Curtis Mayfield's career was similar to that of the Beatles: He started off writing and singing simple pop songs that reached the top of the charts – "Gypsy Woman," "People Get Ready," "It's All Right" were all hits for Mayfield during his time with The Impressions – and then moved into more experimental material and songs with an overt social and political message.

His soundtrack for the 1972 blaxploitation film "Superfly" was one of the best concept albums of the 1960s and '70s, and a highlight of Mayfield's career. As well as providing the aural backdrop for the action on screen (this was a complete soundtrack Mayfield scored, not just a string of radio-friendly pop hits – but background music, character themes, and other ancillary music that makes up a real soundtrack), Mayfield also used many of the songs to point out the destructiveness of the drug culture then invading the black community – reiterating the point the movie was trying to make about the desperate reality behind the fake glamour of drugs.

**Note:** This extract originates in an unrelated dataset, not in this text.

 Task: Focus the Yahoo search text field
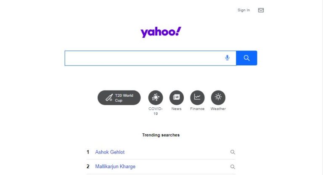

Rhino Records has reissued Mayfield's original soundtrack (plus the single versions of "Freddie's Dead" and "Superfly"), and added a second disc of alternative versions, demos, outtakes and even an interview, along with an anti-drug radio promotion Mayfield recorded. The accompanying booklet has lyrics for each song, and Mayfield's own thoughts on the compositions for several.

It's a colorful, fun package that still gives sober treatment to a serious recording.